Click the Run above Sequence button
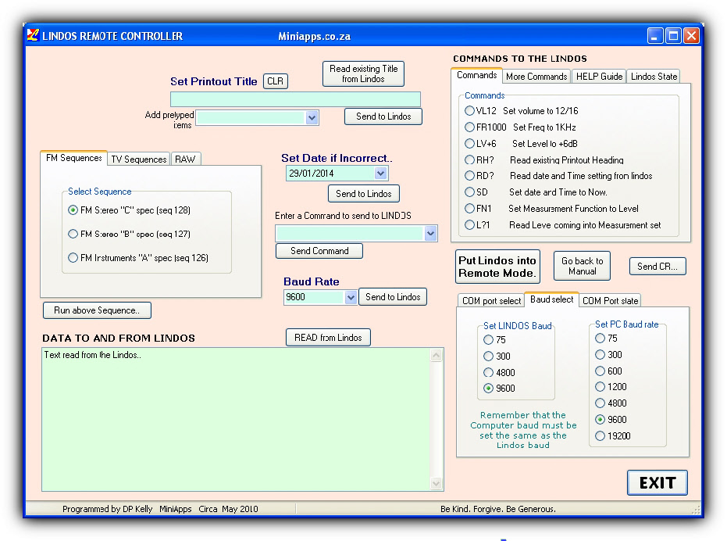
* * *
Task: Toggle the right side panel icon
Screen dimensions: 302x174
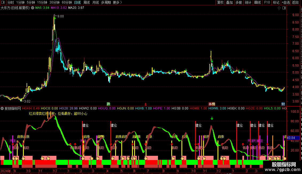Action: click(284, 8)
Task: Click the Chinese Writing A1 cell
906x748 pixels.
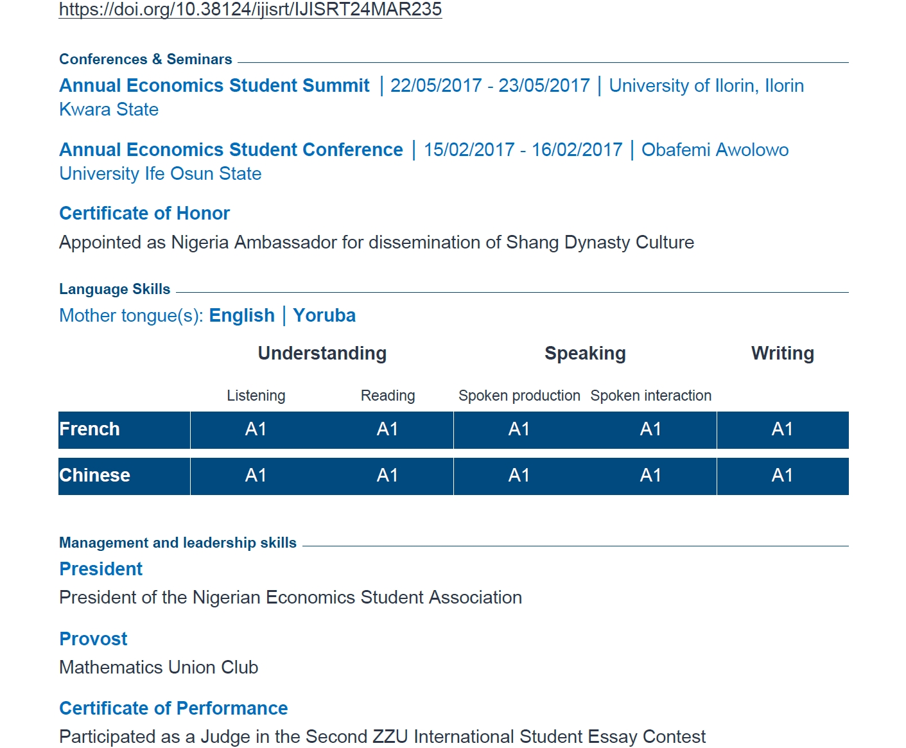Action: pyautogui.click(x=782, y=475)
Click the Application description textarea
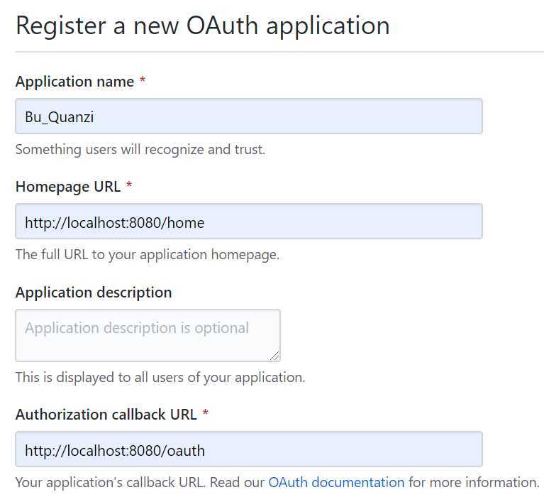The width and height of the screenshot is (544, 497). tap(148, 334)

**Problem to work on:** Above are several records. Count the lines among them that contain "Task" and give only the total.

**Exercise output:** 2